# RDC-3 on Ebay with strange roof



## JackM (Jul 29, 2008)

There's an RDC-3 - new in box - on Ebay right now. The auction will end around noon Eastern time today Sunday, Feb. 3, 2013. It has a total of FIVE large roof items: the standard radiator and four I've never seen before. I can't find any photos, prototype or model, that have these four roof items.

Does anyone know what they could be? Did Aristo make such an oddball RDC-3 in their recent production? Can it really be "new in box"?

JackM

Apparently the only person in the world who'll probably watch the S.B. game today, but doesn't care a lick about all the pre-game junk.


----------



## JackM (Jul 29, 2008)

Here's the link: 


http://www.ebay.com/itm/ws/eBayISAP...0578987022 It's a New Haven.

JackM

Still not interested in all the pre-game hoopla.


----------



## HampshireCountyNarrowGage (Apr 4, 2012)

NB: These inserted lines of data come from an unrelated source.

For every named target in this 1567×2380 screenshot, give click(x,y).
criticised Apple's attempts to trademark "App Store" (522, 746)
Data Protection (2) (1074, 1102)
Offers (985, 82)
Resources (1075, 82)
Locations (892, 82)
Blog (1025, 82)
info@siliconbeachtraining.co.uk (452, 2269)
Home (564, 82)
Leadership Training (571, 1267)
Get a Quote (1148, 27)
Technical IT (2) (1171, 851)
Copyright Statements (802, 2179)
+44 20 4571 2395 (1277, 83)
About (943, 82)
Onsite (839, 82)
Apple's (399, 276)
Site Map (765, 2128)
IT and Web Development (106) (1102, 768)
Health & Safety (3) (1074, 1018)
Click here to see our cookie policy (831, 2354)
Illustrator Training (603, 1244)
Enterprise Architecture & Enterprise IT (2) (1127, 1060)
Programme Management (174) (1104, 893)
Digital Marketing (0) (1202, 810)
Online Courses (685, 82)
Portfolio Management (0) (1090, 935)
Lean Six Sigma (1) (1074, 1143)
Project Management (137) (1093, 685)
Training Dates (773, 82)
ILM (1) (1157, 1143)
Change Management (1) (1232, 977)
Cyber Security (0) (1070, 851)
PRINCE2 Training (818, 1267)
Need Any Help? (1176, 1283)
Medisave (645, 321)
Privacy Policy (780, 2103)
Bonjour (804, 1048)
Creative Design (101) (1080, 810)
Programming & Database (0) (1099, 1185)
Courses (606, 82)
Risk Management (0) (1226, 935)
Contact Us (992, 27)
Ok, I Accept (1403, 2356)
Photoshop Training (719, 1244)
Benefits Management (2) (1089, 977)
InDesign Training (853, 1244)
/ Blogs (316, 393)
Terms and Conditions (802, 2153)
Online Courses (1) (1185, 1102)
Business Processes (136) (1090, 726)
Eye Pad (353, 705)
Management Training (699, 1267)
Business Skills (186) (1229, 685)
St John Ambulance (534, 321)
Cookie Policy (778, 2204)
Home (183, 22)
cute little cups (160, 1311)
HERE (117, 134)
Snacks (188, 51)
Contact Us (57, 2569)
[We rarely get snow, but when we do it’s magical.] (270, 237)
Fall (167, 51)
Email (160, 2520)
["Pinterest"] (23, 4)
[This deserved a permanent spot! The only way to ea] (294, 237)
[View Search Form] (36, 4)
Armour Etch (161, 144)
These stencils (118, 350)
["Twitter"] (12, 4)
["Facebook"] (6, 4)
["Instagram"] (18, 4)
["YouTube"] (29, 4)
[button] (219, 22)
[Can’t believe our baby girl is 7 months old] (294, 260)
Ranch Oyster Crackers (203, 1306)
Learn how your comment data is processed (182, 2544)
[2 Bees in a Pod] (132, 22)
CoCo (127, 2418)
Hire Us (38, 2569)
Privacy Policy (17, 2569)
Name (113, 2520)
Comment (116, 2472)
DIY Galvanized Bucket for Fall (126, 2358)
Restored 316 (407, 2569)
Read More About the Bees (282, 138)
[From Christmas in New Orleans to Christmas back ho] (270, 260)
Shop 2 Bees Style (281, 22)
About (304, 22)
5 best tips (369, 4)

It's been removed as of 8:48 AM today.


----------



## JackM (Jul 29, 2008)

That's a shame. I was hoping to hear from the seller about it. It looks like a one-time NHRA fan - with a big scoop in the hood of his Pinto wagon that the driver can barely see over, that now commands a six-figure auction price at Barrett-Jackson - did it. 

JackM


----------